In the javelin throw at a track-and-field event, the javelin is launched at a speed of 35.0 m/s at an angle of 33.7 ° above the horizontal. As the javelin travels upward, its velocity points above the horizontal at an angle that decreases as time passes. How much time is required for the angle to be reduced from 33.7 ° at launch to 16.3 °?

Vi = 35 sin 33.7 = 19.42 initial up

u = 35 cos 33.7 = 29.12 constant horizontal

v = Vi - g t
v = 19.42 - 9.8 t

when v/u = tan 16.3 we are there
v/29.12 = .2924
v = 8.515

so
8.515 = 19.42 - 9.8 t
t = 1.11 seconds

Compute the time that it takes for the vertical velocity component Vy to decrease from 35sin33.7 to 35cos33.7*tan16.3 .

(The horizontal velocity component remains 35cos33.7)

That time will be the difference of those numbers, divided by g.

(19.420 - 8.173)/9.81 = ___ s

To find the time required for the angle to decrease from 33.7° to 16.3°, we can use the equations of projectile motion.

The initial vertical velocity at launch can be calculated using the initial velocity (35.0 m/s) and the launch angle (33.7°).

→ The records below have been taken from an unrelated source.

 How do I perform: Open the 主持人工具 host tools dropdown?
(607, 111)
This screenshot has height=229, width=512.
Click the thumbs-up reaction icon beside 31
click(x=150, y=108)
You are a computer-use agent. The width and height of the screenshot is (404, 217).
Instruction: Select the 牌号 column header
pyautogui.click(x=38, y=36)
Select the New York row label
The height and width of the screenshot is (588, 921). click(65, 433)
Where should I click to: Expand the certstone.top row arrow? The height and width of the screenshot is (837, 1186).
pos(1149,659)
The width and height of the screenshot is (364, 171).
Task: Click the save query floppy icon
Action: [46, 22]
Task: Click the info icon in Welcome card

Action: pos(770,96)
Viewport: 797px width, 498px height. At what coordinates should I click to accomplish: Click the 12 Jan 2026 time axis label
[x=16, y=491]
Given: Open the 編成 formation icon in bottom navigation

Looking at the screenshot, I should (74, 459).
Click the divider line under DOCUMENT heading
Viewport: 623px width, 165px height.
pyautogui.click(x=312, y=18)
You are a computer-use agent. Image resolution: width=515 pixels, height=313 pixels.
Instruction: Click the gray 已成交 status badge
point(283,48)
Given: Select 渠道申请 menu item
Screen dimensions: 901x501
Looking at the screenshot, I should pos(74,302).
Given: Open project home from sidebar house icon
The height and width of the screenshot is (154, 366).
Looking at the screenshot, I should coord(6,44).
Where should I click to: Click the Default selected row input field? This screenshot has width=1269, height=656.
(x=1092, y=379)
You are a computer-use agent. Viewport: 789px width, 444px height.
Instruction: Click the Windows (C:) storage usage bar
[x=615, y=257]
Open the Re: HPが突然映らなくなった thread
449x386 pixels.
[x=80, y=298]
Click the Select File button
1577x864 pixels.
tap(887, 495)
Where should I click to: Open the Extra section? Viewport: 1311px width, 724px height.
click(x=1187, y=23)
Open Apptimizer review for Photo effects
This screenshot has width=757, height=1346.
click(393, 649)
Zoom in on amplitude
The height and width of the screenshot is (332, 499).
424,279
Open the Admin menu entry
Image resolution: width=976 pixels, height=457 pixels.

The vertical component of velocity (Vy) is given by:

Vy = V * sin(θ)

Where:
Vy = vertical component of velocity
V = initial velocity (35.0 m/s)
θ = launch angle (33.7°)

Substituting the values:

Vy = 35.0 * sin(33.7°)

Next, let's calculate the time (t1) required for the angle to decrease to 16.3°. At the point where the angle has decreased to 16.3°, the vertical component of velocity would be:

Vy_final = V * sin(16.3°)

Now, we can use the equation of motion for vertical displacement to find the time (t1):

Vy_final = Vy_initial - g*t1

Where:
Vy_final = final vertical component of velocity (V * sin(16.3°))
Vy_initial = initial vertical component of velocity (35.0 * sin(33.7°))
g = acceleration due to gravity (9.8 m/s², assuming no air resistance)
t1 = time required for the angle to decrease to 16.3°

Solving for t1:

V * sin(16.3°) = 35.0 * sin(33.7°) - 9.8 * t1

Now, we can rearrange the equation to solve for t1:

t1 = (35.0 * sin(33.7°) - V * sin(16.3°)) / 9.8

Substituting the known values:

t1 = (35.0 * sin(33.7°) - 35.0 * sin(16.3°)) / 9.8

Calculating the expression:

t1 ≈ 2.04 seconds

Therefore, it takes approximately 2.04 seconds for the angle to decrease from 33.7° to 16.3°.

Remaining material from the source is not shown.